How to make a damn good sandwich for your trail lunch

It wasn’t until I started living in Maine, after 26 years of life elsewhere, that “trail lunches” became part of my vocabulary. While I grew up spending time in the Shenandoah Valley of Virginia, I was never responsible for lunch or snacks on daytrips—my parents usually took care of that chore. And in Boston and New York, I spent very little time seeking outdoorsy (out-of-city) activities; picnics don’t count.

However, what I do know about assembling a lunch or ample snack, I learned during my time working in cities outside of Maine—in restaurants, sandwich shops and in my own kitchen experiments. When I moved to Maine and discovered that my new roommates and friends were more interested in climbing a mountain than binge-watching Netflix, I joined them. I wasn’t the point person for mapping out the trail (I’m still not) or carrying the first-aid kit (nope), but what I could reliably contribute had to do with food—ideas about food, making food, packing food.

A trail lunch, as I’ve come to know it, is typically what you might pack for exactly that—a trail hike, walk, snowshoe or ski. But the same principles of a trail lunch can easily be applied to an afternoon swim, an ice skating adventure, bike ride, kayaking excursion or even a long car ride with limited space. The food needs to comfortably fit into a small backpack without the risk of spilling, crumbling or melting, and it needs to be satisfying, nutritious and delicious. In other words: You need to make a damn good sandwich.

I’ve been on one too many hikes where all there was to eat at the top of the mountain was a bag of trail mix (or “gorp” as my more-experienced outdoorsy friends like to call it). If I have to eat another handful of cashews and M&Ms after six hours of hiking or cross-country skiing, you can go ahead and count me out (or “in” for that matter—I’ll be home catching up on the latest season of “Mozart in the Jungle”). Hiking and spending time outside is great—I’ve come to love it and crave it—but to this day my main motivation is the satisfying bites of scrumptiousness after a challenging workout. I’m here (mostly) for the food.

Now, many readers might be fine with a standard peanut butter and jelly sandwich or maybe turkey and mayo for an outdoor excursion. While these classics are perfectly fine, and certainly better than trail mix, I like to get creative with sandwich options. A great sandwich has two important components: quality ingredients and a balance of flavors.
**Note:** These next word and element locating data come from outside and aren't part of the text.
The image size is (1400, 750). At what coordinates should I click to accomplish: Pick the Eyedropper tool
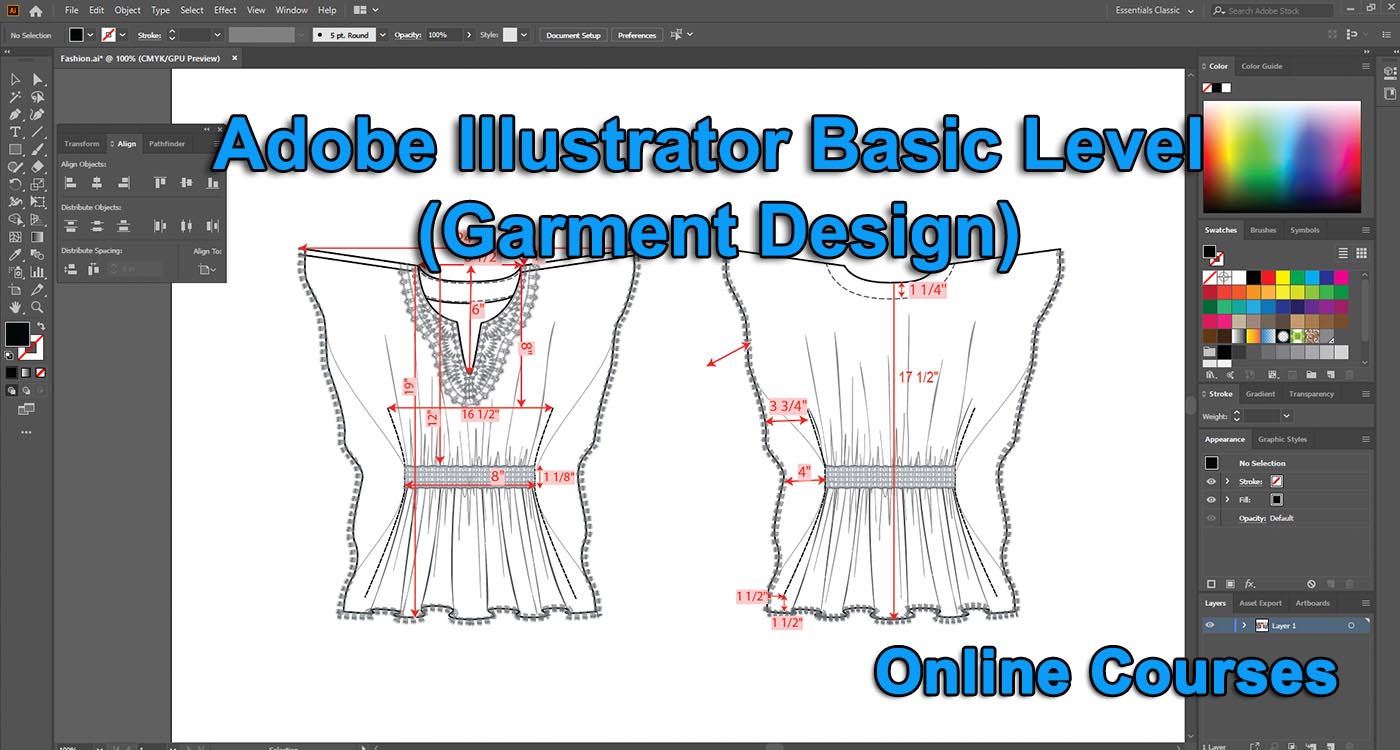14,254
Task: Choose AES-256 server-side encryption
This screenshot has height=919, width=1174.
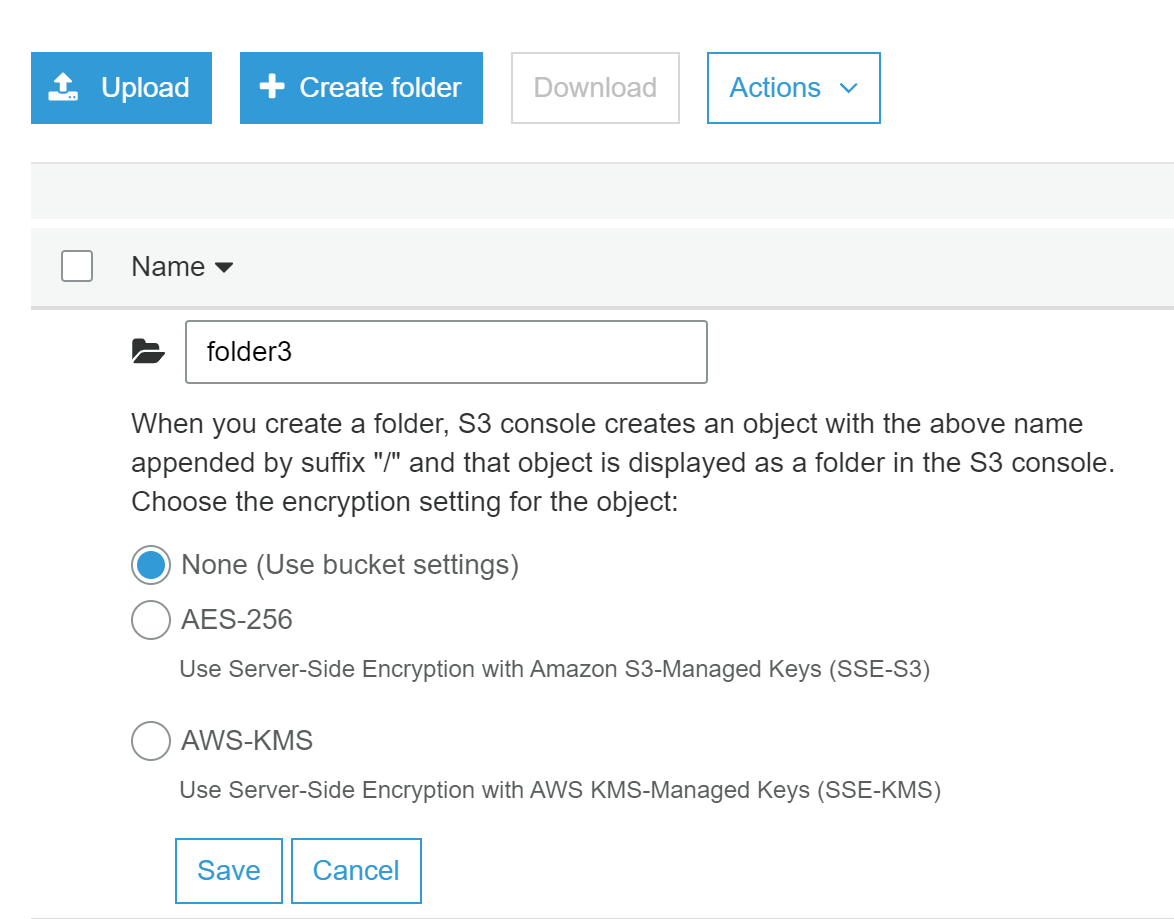Action: [x=150, y=620]
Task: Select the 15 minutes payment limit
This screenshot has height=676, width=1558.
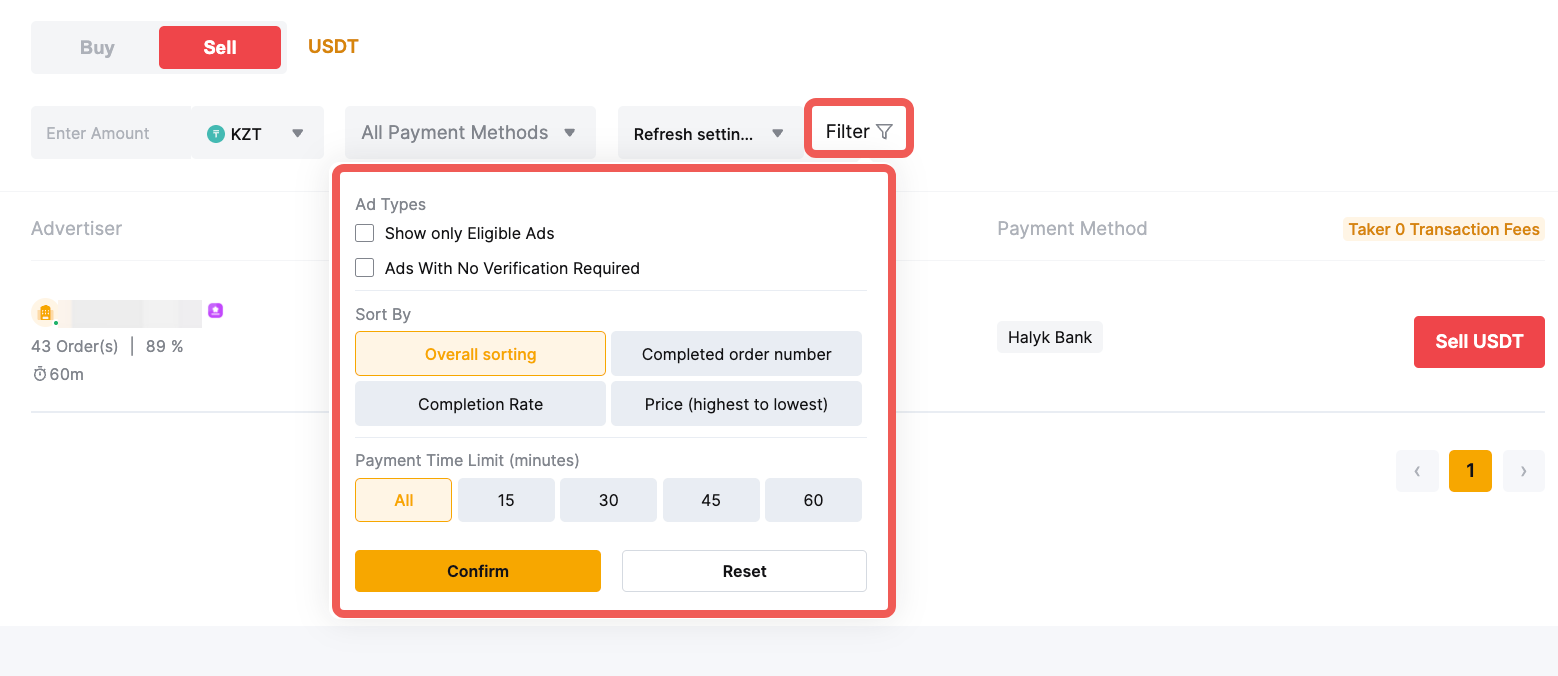Action: (x=506, y=500)
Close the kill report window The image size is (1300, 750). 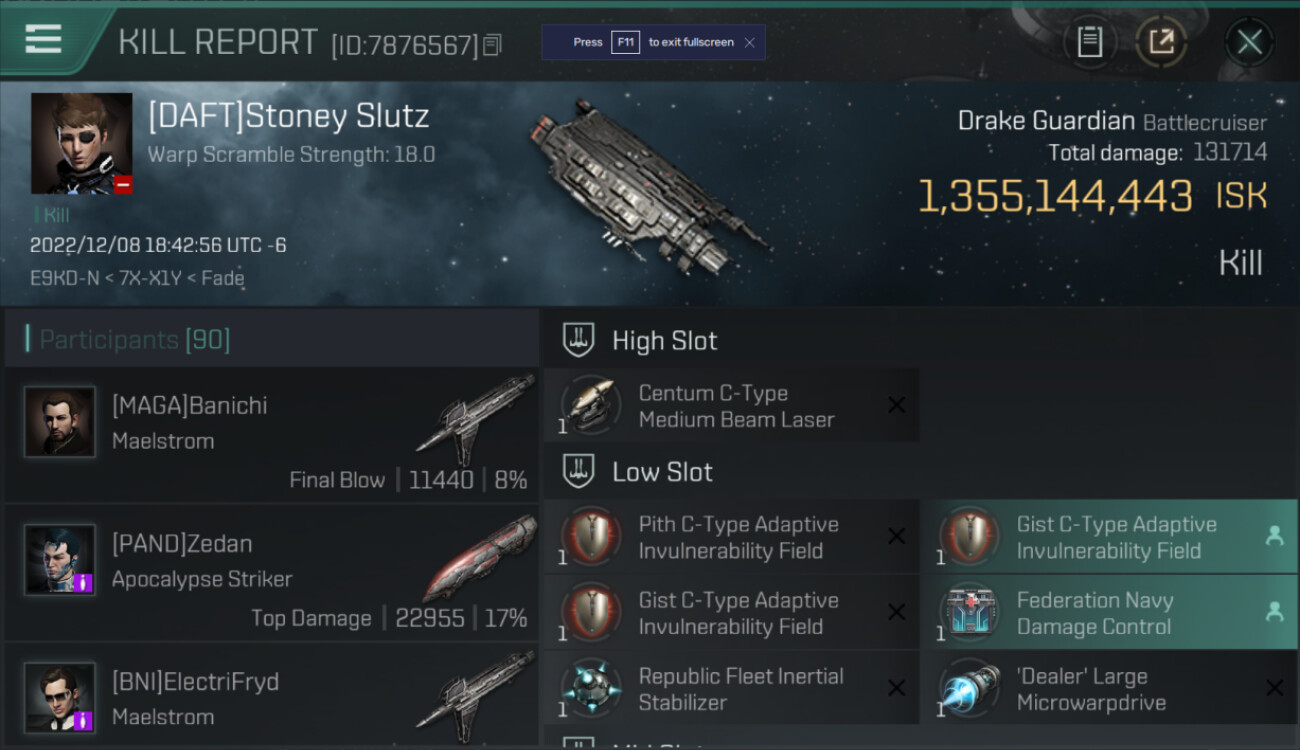[1249, 42]
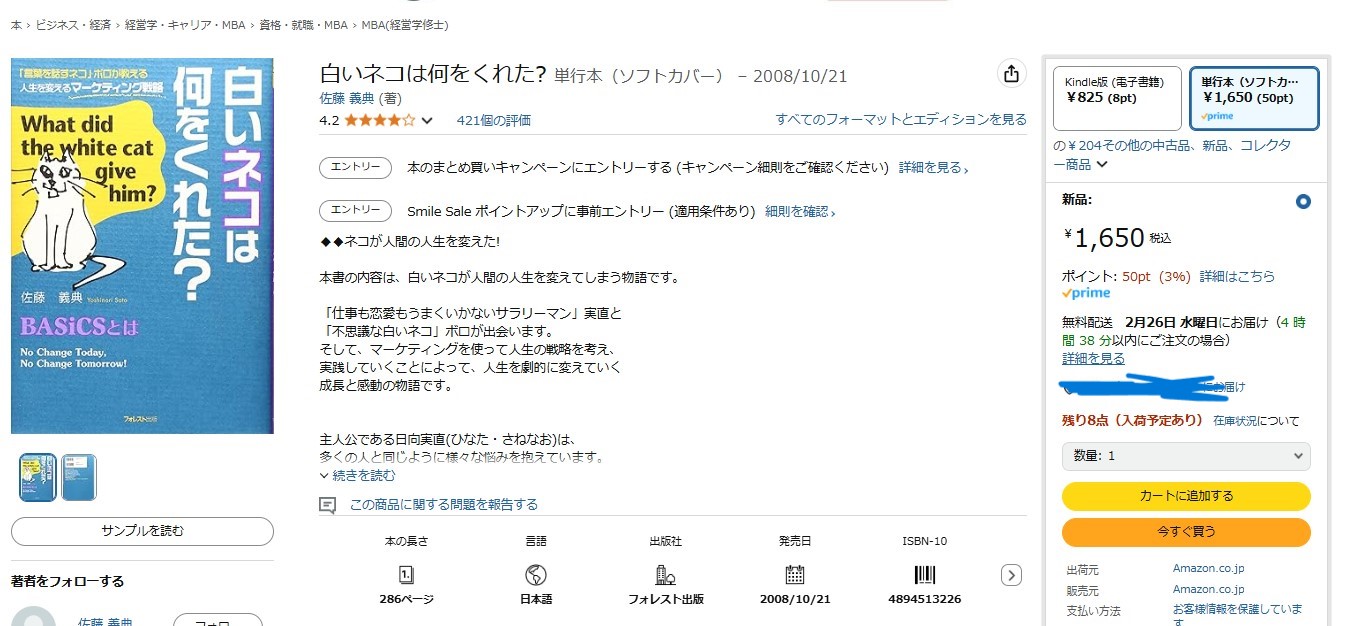The height and width of the screenshot is (626, 1358).
Task: Show more product details with right arrow
Action: (x=1012, y=575)
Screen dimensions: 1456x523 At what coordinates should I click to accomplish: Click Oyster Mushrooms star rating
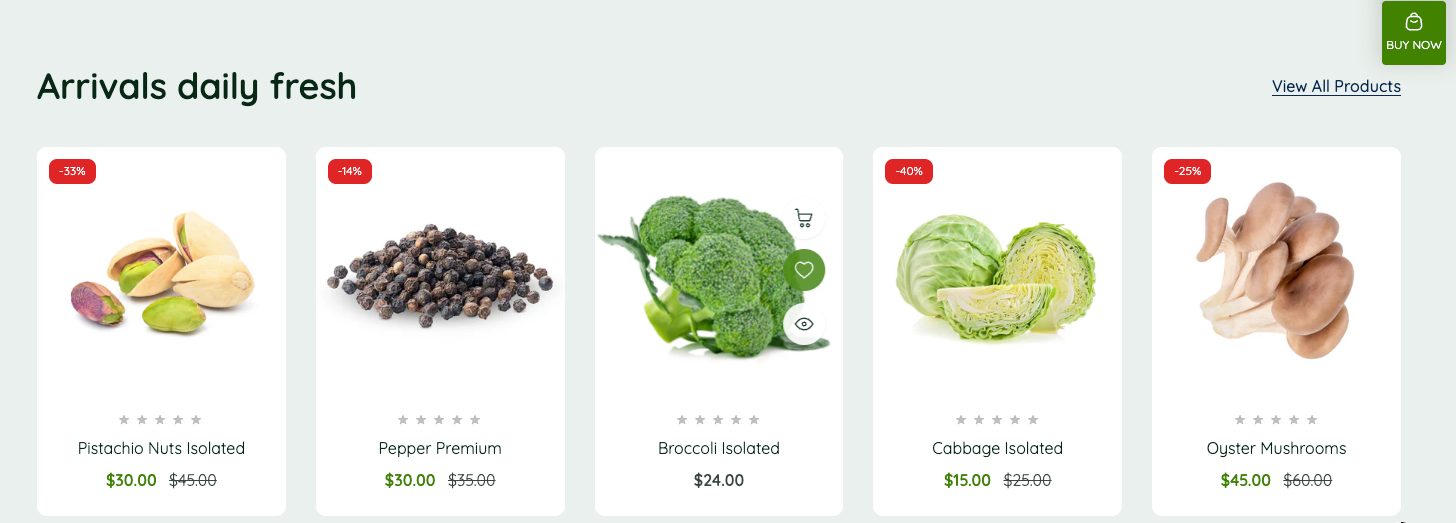click(x=1276, y=420)
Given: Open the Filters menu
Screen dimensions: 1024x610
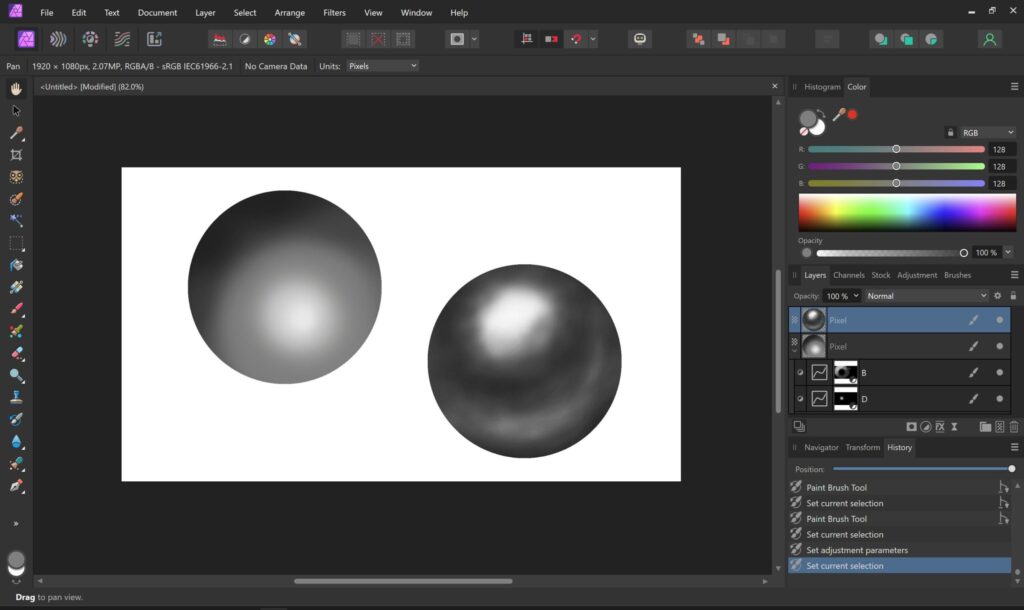Looking at the screenshot, I should 334,13.
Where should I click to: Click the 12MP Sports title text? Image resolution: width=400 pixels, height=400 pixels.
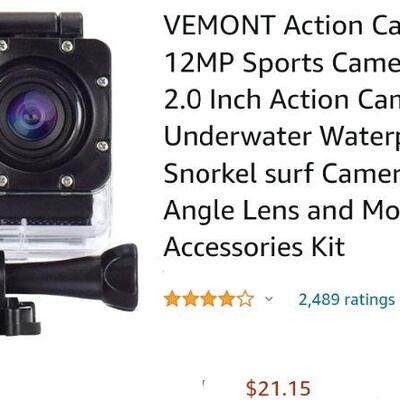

But that doesn’t mean it has to be overly complicated. (And getting awesome at making really fantastic sandwiches can be addictive.)


FOCUS on good bread—pick a favorite, or grab a fresh loaf from a local bakery
EXPERIMENT with unusual “wet” ingredients (spicy mayo, oils, vinegars, avocado, hummus, chutney or jam, hot sauce, cheese spreads)
BALANCE with a sustaining protein like salumi, tuna, chicken or tofu
INCORPORATE something with a bit of crunch or texture like lettuce, pickles, olives, pickled onions or even a hard-boiled egg
ADD a pinch of salt and pepper for a well-seasoned sandwich
MEAT AND CHEESE ARE OPTIONAL—some people get nervous about packing animal products without a cooler, but I don’t tend to worry unless it happens to be a sweltering hot day and it will be hours before the sandwich gets eaten. I’ve also been satisfied with a hummus sandwich layered with sliced veggies, olives and a drizzle of oil. Pack a mini jar of pesto or guacamole for dipping!